Islam is a great depiction of the slave woman's offspring. Literally it claims descent from the line of Ishmael, the slave woman's son. It's a religion of striving, of prayer five times a day, mandatory religious service attendance, compulsory charity, compulsory pilgrimages, etc. You could look at that and say that these are great men of God, but it produces death. Like Christians, these guys open schools and hospitals, pay alms to the poor, preach and proselytize. Unlike Christians, they don't believe in Jesus and ask for his salvation. When the time comes for the final judgment, they'll ask for their inheritance, and be told they were employees, and crappy employees at that. Employees aren't in the will any more than people are in the Book of Life for being good.
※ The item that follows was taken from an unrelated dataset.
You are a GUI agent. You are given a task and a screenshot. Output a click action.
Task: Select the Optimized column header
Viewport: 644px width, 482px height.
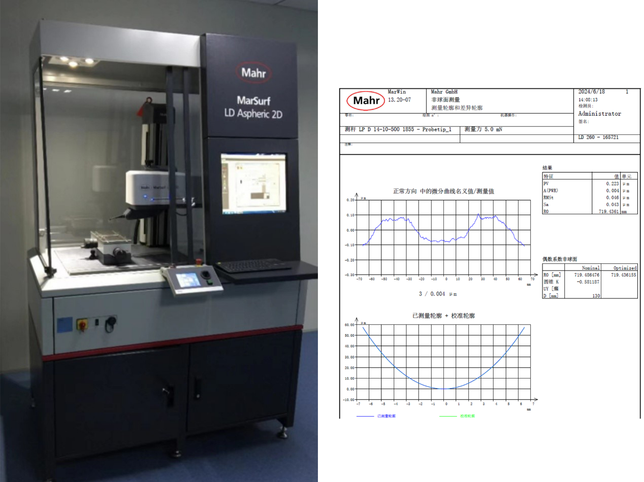tap(625, 268)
Striving also produces hard-hearted arrogant people. When you believe you've earned your place, you tend to fight to protect it. You don't admit your failures because it would bring your salvation into question and you worked so hard to earn it. I wonder how many cases of deep moral failures in the church could have been avoided if people didn't get caught up in this religious spirit and weren't enslaved to the imaginary tally. "A little adultery won't matter, because I've published two books and have a podcast series on Jesus. That's got to be worth something in God's eyes." "I could step down and get counseling for my addiction, but I'm the best evangelist anyone has seen in years, and God can't do this without me." It's slavery and it rejects the gospel.

In reality, the religious have things backwards. It's not works that produces salvation. It's an understanding of salvation that produces good works. We've been adopted into God's household. As kids we don't always understand that there are rules of the house, but we love getting free food, clothing, and housing, even if we complain about it perhaps more than we should. We don't somehow earn our keep by not fighting with our brothers, not talking back, by picking up our room and doing our homework. We earn our keep by being beloved sons. But does that invalidate the rules of the house? Are our parents going to be as happy if we leave a mess everywhere and punch our brothers in the face and steal their things? When we love our parents, and we recognize how they gave us things we couldn't get on our own, we do as they ask and we try to live in harmony with our brothers in that house with many rooms.

Choose the path of the legitimate bride. Be a mature child with an inheritance, not a crappy employee. You didn't earn the right not to suffer eternally for your sins. You didn't earn God's favor by doing all the right things or by pioneering some revolutionary new philosophy of ministry. The only wages you've earned are debt Jesus has offered to pay, if you'll quit pretending you're fine and don't need his help.